Find the Wronskian of two solutions of the given differential equation without solving the equation.
$$
\cos(t)y''+\sin(t)y'-ty=0.
$$

[Tzu-Ching Yen]

Reformat equation into form $y'' + p(t)y' + q(t) = 0$
We can see that
$p(t) = \frac{\sin(t)}{\cos(t)}$
By the equation for wronskian
$$W(t) = \exp \bigl(\int p(t) dt\bigr) = \exp \bigl(\int \frac{\sin(t)}{\cos(t)} dt\bigr) = \exp (-\ln(\cos(t))+\ln (c_0)) = \frac{c_0}{\cos(t)}$$
where $c_0$ depends on choice of $y_2$ and $y_2$

[Michael Poon]

Thomas, your solution seems mostly correct, but I think you are missing something small. If I remember correctly, Abel's theorem has a negative factor you forgot.

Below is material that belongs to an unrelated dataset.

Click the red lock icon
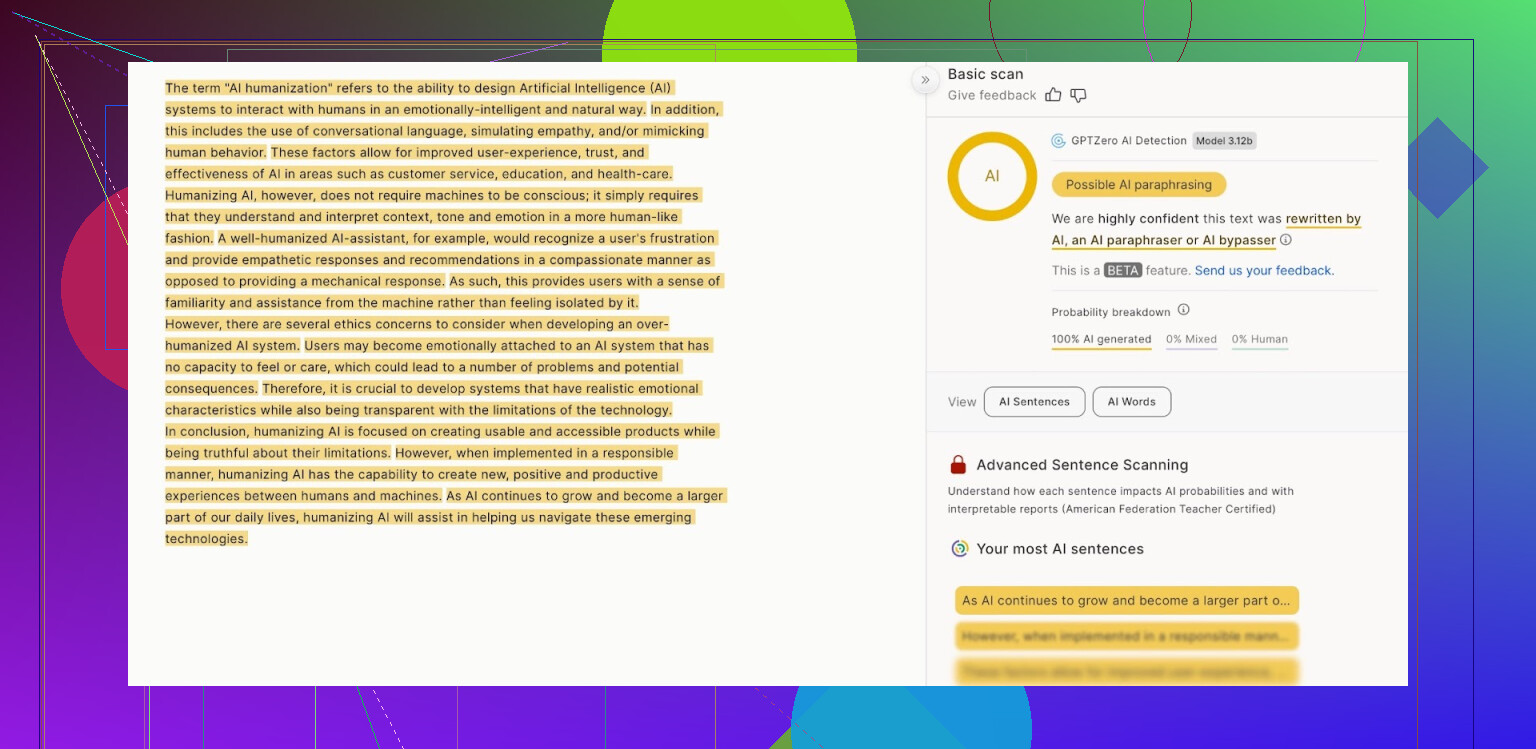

Instead, the solution should be:

$$W(t)=e^{∫-p(t)dt}=e^{∫-\tan(t)dt}=e^{\ln(\cos(t))+c}=c(\cos(t))$$, for some constant c.

[Wei Cui]

First, we divide both sides of the equation by $\cos(t)$ and we get:
                                                                                                $y''+\tan(t)y'-\frac{t}{\cos(t)}y = 0$

Then the equation in the form of $L(y) = y'' +p(t)y' +q(t)y=0$, then in this case $p(t) = tan(t)$
According to Abel's Theorem, then the Wronskian                         $W(y_1,y_2)(t) = Ce^{-\int \tan(t)dt}$
                                                                                                                      $=Ce^{\int \frac{1}{\cos(t)}d\cos(t)}$
                                                                                                                      $= Ce^{\ln(\cos(t))}$
                                                                                                                      $= C\cos(t)$                   


Therefore, the solution is $W(y_1,y_2)(t) = C\cos(t)$.